On the first day, the drivers had to attack the walls of ancient mountain paths with pickaxes so their machines could pass through. Godard and the journalist accompanying him almost died of exposure after they ran out of fuel in the Gobi Desert.
But as dangerous as the racers’ path was, as devoid of comfort and shelter, I found myself yearning to see that world as they saw it, long before it looked like everywhere else. Every time the competitors reached a Siberian settlement that today is a mass of concrete apartment blocks, or came to a river still wild and uncrossable, or encountered a now-vanished culture on the taiga, I wanted to stand athwart the race, yelling, “Stop!” Or at least, slow down. Even as the racers look for carpenters in the Urals to repair their smashed wooden wheels, the book returns again and again to the promise — or threat — of the massive transformations to come.
St. Clair interlaces chapters on the race with snapshots from the era: Russia and China in the last days of their decadent empires before revolutionaries demanded to join the modern world; Western industrialists trying to make fortunes in the new kingdom of “motordom.” Here, in short, are the choices made then, few of them wise, that we’re stuck with today.
Before the oil industry and armaments makers imposed gasoline as the fuel of choice, many car designers preferred electric motors, especially because then (as now) most people drove less than 100 miles a day. But then (as now) electric cars were seen as less manly, less rugged — and we couldn’t have that. The Detroit Electric car company withered until it finally went out of business in 1939, even though one of their most loyal customers was Clara Ford, wife of Henry.

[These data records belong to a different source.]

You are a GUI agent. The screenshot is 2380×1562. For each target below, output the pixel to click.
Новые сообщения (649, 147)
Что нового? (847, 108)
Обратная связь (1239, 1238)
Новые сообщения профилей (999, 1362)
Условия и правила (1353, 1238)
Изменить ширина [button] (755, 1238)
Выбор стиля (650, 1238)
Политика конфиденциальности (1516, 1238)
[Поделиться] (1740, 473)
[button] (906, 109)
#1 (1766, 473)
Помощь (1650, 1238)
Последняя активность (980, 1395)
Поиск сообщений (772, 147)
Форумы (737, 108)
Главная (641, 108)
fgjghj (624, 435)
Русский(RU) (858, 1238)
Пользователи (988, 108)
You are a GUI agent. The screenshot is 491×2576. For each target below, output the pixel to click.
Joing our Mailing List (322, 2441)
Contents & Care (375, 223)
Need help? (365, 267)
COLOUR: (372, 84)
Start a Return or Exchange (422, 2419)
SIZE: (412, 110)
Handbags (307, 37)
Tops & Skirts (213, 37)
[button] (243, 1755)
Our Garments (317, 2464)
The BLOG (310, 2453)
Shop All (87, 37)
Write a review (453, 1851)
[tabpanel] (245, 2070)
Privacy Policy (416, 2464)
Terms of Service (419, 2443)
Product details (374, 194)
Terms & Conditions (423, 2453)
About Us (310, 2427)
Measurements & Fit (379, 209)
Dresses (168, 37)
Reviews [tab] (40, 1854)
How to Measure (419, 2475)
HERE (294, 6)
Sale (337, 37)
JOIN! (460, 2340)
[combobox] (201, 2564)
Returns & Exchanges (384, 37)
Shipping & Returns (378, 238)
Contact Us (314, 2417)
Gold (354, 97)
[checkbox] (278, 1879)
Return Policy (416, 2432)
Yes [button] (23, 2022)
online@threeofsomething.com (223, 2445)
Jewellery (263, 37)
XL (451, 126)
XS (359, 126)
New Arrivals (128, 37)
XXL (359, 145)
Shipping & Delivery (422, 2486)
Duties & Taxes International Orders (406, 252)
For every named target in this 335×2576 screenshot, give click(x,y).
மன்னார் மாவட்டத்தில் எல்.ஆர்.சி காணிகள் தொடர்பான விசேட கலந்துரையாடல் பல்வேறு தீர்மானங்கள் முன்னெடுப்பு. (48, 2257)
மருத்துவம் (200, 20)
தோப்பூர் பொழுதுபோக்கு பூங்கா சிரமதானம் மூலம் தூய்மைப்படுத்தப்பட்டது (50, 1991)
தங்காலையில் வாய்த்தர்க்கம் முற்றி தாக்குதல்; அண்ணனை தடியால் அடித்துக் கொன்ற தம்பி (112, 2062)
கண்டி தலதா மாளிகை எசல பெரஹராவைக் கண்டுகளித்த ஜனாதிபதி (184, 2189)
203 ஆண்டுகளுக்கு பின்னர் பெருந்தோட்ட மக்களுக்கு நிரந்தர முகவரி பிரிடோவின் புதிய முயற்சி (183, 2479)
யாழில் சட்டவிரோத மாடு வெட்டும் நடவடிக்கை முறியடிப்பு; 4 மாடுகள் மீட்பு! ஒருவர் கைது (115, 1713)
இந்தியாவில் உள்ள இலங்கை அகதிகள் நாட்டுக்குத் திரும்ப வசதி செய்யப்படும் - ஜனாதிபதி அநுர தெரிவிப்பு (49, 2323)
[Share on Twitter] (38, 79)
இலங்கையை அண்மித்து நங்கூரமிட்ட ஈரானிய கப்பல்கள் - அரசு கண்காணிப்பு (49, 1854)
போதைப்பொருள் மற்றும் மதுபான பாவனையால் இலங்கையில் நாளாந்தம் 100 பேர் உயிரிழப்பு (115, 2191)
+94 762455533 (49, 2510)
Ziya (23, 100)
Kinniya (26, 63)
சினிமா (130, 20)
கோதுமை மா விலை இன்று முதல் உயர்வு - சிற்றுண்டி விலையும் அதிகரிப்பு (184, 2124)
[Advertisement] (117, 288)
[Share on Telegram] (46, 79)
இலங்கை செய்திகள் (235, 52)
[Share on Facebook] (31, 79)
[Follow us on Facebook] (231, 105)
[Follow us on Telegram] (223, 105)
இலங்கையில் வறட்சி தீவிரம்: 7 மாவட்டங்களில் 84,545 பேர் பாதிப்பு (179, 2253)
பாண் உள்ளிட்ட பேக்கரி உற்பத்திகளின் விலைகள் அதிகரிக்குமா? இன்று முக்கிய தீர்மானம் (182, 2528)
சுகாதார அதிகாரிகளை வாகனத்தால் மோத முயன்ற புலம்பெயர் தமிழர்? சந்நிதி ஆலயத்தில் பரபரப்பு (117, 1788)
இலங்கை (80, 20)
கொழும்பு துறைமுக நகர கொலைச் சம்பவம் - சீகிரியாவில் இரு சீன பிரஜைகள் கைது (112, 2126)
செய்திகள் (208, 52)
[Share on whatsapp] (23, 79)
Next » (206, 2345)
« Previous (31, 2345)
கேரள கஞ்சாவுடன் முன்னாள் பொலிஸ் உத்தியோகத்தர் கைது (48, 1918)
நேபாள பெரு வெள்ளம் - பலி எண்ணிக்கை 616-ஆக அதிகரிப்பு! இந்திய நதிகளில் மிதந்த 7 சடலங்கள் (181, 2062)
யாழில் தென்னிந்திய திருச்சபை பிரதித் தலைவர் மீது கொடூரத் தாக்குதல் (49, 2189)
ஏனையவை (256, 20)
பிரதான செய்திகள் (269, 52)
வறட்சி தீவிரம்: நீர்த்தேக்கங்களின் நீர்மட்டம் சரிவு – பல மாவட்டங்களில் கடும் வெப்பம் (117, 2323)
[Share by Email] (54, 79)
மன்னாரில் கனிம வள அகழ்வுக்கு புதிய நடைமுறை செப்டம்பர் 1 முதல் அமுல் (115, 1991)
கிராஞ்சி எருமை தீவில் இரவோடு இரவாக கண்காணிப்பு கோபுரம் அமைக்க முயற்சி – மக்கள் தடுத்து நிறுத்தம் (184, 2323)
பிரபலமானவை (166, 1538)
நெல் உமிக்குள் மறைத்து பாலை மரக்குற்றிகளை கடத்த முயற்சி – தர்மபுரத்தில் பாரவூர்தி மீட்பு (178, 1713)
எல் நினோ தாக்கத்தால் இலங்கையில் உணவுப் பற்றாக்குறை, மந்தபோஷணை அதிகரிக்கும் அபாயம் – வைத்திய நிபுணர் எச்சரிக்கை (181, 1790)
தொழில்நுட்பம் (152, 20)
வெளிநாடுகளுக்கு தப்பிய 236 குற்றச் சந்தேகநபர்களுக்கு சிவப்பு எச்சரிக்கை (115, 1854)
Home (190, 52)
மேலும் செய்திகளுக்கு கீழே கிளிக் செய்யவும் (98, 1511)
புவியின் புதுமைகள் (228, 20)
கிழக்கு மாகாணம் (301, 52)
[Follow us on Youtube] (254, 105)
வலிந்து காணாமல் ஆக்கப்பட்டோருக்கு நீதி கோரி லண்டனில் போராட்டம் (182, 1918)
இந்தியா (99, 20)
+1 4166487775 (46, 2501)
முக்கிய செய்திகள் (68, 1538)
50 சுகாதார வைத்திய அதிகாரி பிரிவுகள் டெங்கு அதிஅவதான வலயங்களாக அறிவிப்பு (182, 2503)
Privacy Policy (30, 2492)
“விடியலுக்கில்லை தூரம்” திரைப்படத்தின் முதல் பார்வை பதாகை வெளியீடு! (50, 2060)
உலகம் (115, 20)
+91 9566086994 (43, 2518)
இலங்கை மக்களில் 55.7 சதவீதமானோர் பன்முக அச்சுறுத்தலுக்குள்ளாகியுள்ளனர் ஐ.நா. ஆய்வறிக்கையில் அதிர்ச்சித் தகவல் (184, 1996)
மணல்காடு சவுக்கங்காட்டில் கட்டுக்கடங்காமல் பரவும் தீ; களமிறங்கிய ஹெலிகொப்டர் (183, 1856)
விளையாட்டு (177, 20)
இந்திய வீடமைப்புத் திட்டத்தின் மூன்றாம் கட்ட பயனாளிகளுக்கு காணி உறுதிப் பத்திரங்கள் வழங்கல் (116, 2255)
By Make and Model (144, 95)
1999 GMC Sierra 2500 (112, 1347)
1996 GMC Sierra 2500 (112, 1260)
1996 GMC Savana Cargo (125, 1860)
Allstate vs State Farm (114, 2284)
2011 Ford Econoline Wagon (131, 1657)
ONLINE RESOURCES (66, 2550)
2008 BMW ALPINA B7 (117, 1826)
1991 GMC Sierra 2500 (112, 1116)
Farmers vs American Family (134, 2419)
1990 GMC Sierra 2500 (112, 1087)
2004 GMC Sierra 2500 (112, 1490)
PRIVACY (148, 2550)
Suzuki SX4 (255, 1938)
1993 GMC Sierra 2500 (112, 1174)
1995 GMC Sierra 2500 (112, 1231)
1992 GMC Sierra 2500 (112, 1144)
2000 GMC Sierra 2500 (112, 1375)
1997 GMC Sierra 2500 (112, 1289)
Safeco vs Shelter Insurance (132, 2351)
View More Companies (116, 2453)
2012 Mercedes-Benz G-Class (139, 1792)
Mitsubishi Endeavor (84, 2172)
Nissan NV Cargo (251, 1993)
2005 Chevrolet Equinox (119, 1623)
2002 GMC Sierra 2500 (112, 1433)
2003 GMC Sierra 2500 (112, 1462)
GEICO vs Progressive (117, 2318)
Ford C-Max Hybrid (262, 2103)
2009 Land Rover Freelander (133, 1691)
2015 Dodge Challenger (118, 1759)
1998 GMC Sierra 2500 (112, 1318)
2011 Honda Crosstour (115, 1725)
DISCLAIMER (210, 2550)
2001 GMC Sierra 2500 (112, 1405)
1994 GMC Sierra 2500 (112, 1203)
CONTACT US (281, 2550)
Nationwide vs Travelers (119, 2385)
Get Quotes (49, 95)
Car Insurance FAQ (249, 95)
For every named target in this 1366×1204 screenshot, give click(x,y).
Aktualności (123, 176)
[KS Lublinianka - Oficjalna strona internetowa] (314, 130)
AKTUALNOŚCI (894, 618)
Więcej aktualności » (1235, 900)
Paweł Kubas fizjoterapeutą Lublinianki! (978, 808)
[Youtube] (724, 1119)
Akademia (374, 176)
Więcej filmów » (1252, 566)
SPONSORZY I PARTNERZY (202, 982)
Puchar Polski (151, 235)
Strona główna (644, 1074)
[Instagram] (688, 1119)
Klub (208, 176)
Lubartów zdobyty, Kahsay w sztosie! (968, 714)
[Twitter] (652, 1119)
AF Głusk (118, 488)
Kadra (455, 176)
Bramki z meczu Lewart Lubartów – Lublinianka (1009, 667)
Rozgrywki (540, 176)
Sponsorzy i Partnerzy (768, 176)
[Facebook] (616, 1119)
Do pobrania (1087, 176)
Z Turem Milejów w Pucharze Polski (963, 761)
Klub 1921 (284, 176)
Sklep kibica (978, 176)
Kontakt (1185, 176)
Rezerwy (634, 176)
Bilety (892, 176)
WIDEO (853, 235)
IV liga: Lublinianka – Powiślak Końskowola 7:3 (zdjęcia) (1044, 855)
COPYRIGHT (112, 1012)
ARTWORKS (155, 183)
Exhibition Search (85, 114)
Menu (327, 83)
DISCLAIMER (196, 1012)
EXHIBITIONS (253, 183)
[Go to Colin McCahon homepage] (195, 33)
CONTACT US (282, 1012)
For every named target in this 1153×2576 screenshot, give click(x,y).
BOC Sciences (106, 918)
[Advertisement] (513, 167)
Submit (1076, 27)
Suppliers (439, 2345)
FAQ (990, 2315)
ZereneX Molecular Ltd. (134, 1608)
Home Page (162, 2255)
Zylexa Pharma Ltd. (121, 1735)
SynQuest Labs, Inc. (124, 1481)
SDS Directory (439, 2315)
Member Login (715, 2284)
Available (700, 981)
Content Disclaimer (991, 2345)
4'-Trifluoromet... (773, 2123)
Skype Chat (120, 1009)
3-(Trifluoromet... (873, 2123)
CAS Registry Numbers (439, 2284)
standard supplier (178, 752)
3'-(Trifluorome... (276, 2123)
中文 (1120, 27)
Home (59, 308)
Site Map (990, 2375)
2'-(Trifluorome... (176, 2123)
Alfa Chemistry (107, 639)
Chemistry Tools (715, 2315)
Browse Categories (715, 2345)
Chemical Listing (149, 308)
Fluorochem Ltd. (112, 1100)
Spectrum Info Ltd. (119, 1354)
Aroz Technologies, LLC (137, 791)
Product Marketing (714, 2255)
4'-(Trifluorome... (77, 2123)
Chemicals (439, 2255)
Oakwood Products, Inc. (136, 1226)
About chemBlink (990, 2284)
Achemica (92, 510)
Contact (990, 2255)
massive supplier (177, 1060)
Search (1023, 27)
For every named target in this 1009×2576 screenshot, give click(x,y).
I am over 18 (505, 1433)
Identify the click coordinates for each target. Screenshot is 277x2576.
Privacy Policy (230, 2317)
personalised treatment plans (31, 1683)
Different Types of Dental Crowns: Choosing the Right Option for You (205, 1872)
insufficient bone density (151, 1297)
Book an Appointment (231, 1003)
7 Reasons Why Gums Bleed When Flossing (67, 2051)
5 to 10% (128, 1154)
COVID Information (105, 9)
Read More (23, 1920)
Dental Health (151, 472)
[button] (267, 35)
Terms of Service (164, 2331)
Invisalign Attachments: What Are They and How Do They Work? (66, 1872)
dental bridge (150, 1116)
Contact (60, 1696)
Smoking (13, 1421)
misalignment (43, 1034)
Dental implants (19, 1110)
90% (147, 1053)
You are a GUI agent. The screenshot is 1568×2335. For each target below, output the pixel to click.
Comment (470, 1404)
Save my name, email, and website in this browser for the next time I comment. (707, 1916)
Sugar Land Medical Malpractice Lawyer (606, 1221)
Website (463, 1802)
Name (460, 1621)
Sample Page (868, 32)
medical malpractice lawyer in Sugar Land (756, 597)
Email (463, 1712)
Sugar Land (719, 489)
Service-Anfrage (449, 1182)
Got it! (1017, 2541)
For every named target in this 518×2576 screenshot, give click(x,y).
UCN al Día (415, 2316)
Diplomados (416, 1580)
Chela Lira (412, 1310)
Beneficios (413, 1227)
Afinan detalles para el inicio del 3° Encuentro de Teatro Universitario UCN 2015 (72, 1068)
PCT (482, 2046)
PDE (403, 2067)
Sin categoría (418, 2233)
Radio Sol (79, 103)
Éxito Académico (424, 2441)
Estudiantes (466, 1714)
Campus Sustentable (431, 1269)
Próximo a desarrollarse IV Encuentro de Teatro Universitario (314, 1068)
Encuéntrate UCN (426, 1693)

None of it was inevitable. None of it was, as we are often told, a natural result of the human urge for freedom and open spaces. The triumph of the petroleum-fueled automobile, and the complete transformation it wrought on our physical world, was caused by many things — including the inspiring dash and daring of the transcontinental racers. But in the end, the true catalyst was a succession of powerful men deciding that whatever the rest of us actually wanted, our real destiny was to make them very, very rich.